Summary
This controlled Ecotron study examined winter wheat performance across three climate scenarios (current to 2085 projections) in soil monoliths from two agricultural fields differing in organic matter history. Low-organic-matter soils consistently produced higher yields, particularly under future climates, whilst high-organic-matter soils showed reduced plant growth potentially due to increased nutrient immobilisation and microbial competition. The findings suggest potential sustainability trade-offs: low-organic-matter systems had lower greenhouse gas emissions, but high-organic-matter systems offered reduced nitrate leaching risk, indicating that soil management strategy optimisation requires balancing multiple environmental and agronomic objectives.
UK applicability
The findings are directly relevant to UK arable farming policy and practice, particularly regarding soil carbon initiatives and climate adaptation strategies.
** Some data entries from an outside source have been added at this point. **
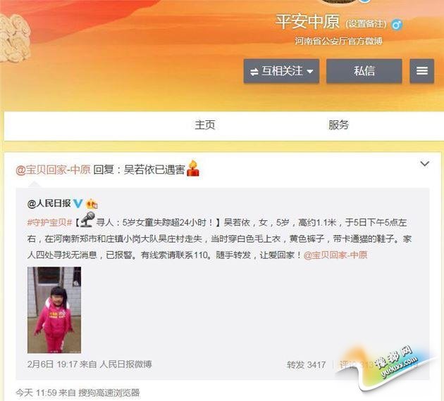
Task: Click the microphone emoji in post
Action: click(87, 219)
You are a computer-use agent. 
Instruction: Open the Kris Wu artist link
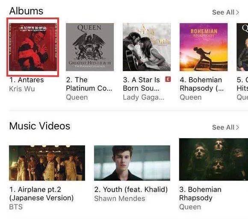click(22, 89)
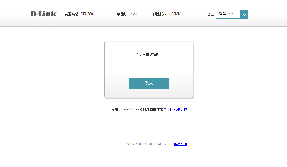Open the SharePort 請點選此處 link
This screenshot has height=167, width=287.
[x=179, y=109]
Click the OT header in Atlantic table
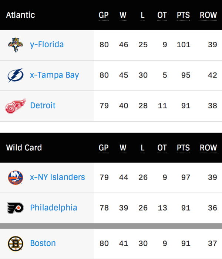The height and width of the screenshot is (259, 222). pos(162,15)
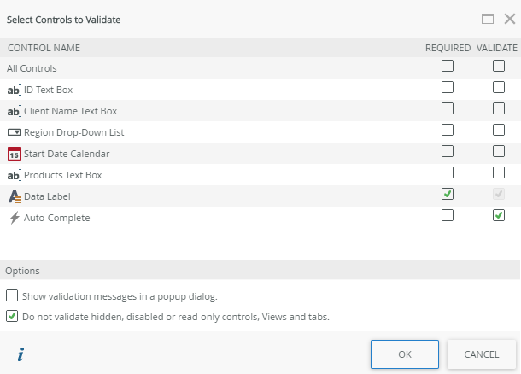Open the blue information help icon

point(20,354)
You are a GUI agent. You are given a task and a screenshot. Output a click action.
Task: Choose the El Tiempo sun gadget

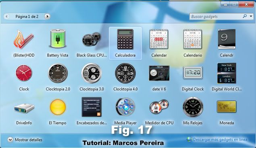[x=58, y=107]
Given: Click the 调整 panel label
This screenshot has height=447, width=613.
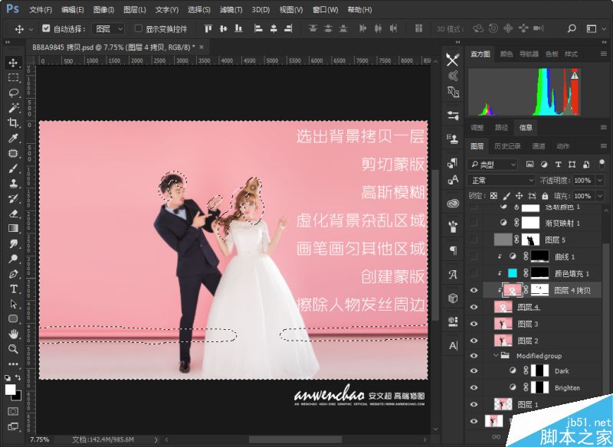Looking at the screenshot, I should point(476,128).
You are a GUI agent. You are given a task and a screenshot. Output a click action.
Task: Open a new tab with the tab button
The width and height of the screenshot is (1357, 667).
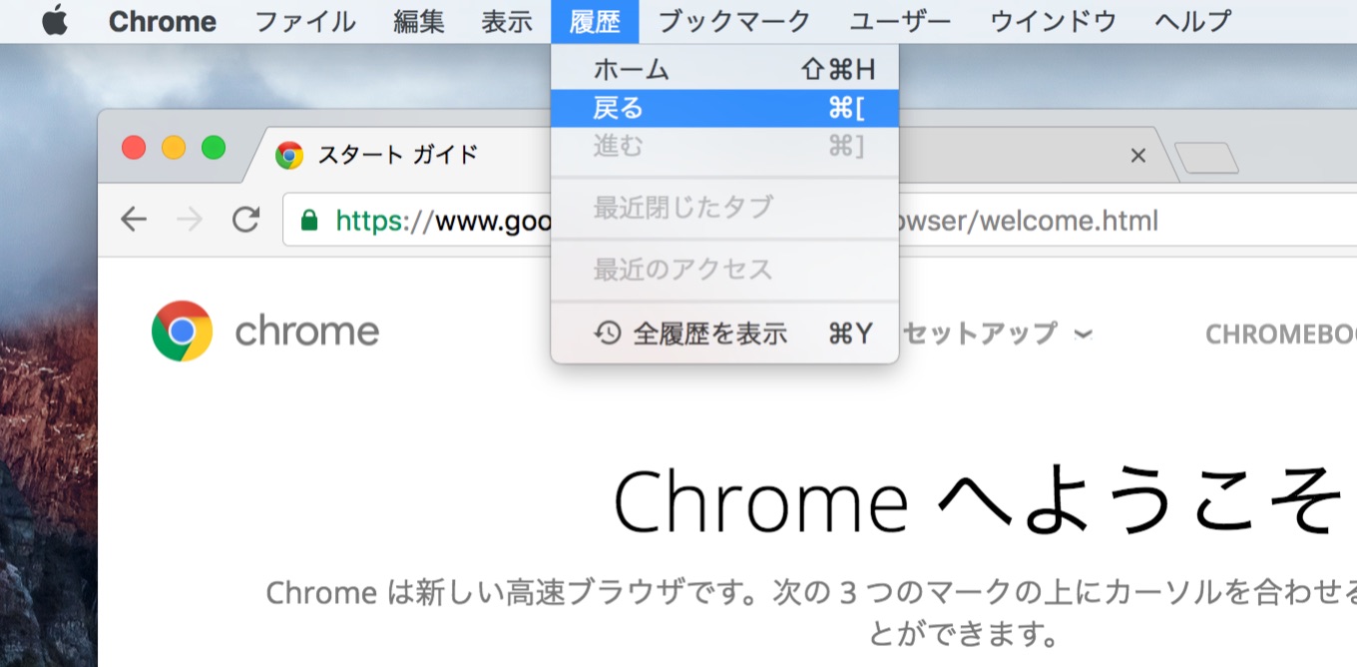point(1205,158)
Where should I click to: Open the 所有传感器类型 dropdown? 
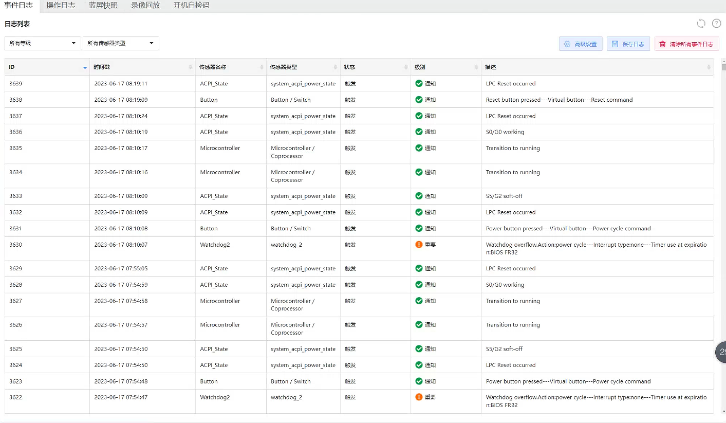click(121, 43)
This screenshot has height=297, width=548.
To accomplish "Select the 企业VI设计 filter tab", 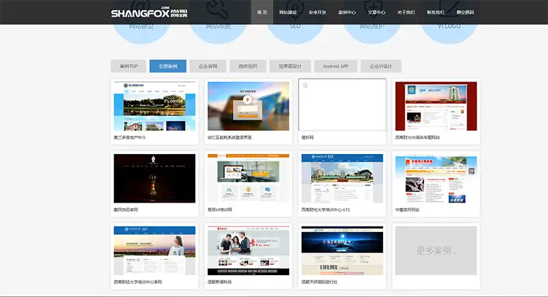I will click(x=381, y=66).
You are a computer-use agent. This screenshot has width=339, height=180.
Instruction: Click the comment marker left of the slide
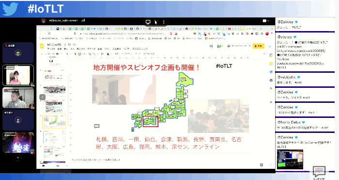click(97, 126)
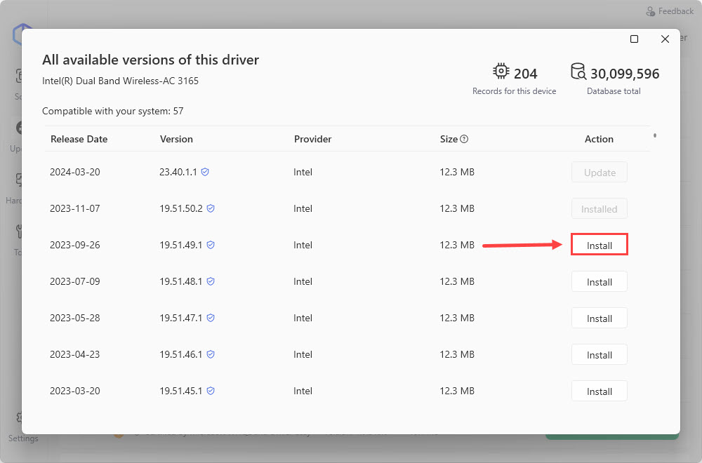Close the available driver versions dialog
The width and height of the screenshot is (702, 463).
pos(665,39)
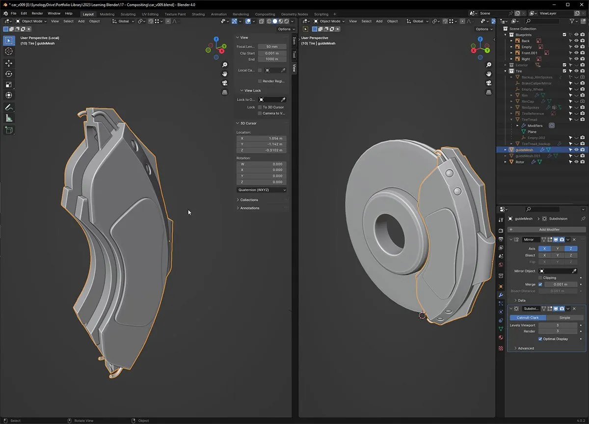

However, the controlled Ecotron conditions may not fully replicate UK field-scale heterogeneity, rainfall patterns, and rotational complexity, so field validation and consideration of diverse UK soil types and management histories would strengthen applicability to temperate maritime conditions.
Key measures
Wheat grain yield; CO₂ and N₂O emissions; nitrate leaching risk; plant biomass; root growth; proline levels; soil food web complexity; nutrient immobilisation
Outcomes reported
The study measured wheat grain yields, soil greenhouse gas emissions (CO₂ and N₂O), nitrate leaching risk, plant nutrient uptake, and root development across three climate scenarios (2013, 2068, 2085) in soils with contrasting organic matter histories. It assessed how soil organic matter content mediates trade-offs between agronomic productivity and environmental sustainability metrics under climate change conditions.